O mesmo argumento é usado quando ele critica medidas para sobretaxar a importação de armas e munição. “E quem foi o mais impactado por tal medida? Exatamente os mais pobres, aqueles que, como antes, estavam mais expostos aos criminosos. Os ricos? Deram de ombros e contrataram seguranças privados armados”, afirma.

Podem parecer visões exóticas à primeira vista, mas são as mesmas de grande parte da direita, e voz corrente no governo. Quando o presidente Bolsonaro disse, na célebre reunião ministerial de abril do ano passado, que cidadãos deveriam se armar contra tiranos, muitos ridicularizaram a lógica.
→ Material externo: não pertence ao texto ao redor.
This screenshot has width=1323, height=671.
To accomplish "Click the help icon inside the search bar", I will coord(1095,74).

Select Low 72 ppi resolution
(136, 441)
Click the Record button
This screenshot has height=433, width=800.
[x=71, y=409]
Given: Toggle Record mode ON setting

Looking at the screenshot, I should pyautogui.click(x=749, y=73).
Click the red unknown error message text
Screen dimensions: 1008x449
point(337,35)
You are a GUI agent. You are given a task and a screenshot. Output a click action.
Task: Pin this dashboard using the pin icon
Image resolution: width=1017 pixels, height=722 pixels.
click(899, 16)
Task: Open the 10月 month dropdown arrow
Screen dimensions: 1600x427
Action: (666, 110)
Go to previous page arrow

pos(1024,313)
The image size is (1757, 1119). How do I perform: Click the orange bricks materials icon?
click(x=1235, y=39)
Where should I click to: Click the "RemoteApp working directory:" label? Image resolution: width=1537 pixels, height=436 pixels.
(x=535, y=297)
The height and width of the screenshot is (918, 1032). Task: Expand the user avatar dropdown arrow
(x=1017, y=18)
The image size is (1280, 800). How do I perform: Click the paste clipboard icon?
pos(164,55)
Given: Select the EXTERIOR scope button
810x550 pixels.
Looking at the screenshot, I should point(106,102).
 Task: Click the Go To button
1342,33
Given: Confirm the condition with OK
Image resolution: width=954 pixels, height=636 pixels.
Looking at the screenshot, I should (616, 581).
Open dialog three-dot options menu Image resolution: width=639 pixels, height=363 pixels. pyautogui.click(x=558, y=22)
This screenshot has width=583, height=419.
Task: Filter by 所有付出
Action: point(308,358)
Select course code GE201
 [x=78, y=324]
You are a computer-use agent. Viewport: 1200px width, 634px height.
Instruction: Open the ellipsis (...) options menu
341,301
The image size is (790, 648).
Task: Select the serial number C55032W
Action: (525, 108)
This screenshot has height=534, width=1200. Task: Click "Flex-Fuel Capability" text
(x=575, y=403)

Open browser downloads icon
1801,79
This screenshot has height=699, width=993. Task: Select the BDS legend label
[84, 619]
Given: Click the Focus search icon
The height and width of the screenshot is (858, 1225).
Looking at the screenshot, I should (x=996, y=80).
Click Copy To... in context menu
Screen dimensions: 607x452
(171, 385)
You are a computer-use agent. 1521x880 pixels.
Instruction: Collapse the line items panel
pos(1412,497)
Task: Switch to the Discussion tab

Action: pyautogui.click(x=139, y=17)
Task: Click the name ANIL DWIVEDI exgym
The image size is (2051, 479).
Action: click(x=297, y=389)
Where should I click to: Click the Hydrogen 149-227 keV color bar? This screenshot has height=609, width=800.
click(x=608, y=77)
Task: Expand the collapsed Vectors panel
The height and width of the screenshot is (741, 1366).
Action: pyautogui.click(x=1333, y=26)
Mas o argumento repete letra por letra o que Bene e outros ativistas defendem há anos.

Em conversa com o blog, Bene diz que a coletânea de artigos foi pensada como uma espécie de obra de consulta, para interessados no tema das armas.

“Alguém comentava comigo sobre o Japão, outro perguntava sobre massacres nos EUA. Eu percebi que tinha muitos artigos para usar como uma fonte de informação”, afirma ele.

O interesse pelo tema, diz Bene, nunca esteve mais quente, e não apenas pelo fato de ser importante para os conservadores e para o governo Bolsonaro. A pandemia, afirma, também tornou a busca por armas algo mais frequente.

“Sempre que você tem algo que gere incerteza ou medo, há uma tendência de as pessoas procurarem formas de se defender. Nos EUA, assim que estourou a pandemia, esgotaram-se as armas, munição. Os fabricantes não dão conta de produzir”.

Da mesma forma, afirma, a procura por cursos sobre o universo das armas que ele promove disparou, seja no formato presencial ou online. O livro agora lançado teve tiragem de 5.000 exemplares, diz ele, enquanto uma obra anterior sua, “Mentiram para Mim sobre o Desarmamento”, de 2015, vendeu 60 mil cópias.

Tudo isso indica que o tema das armas novamente será um dos principais gritos de guerra dos bolsonaristas em 2022, acredita Bene. Quem quiser entender a alma armamentista, ainda que para combatê-la, faria bem em ler seu livro.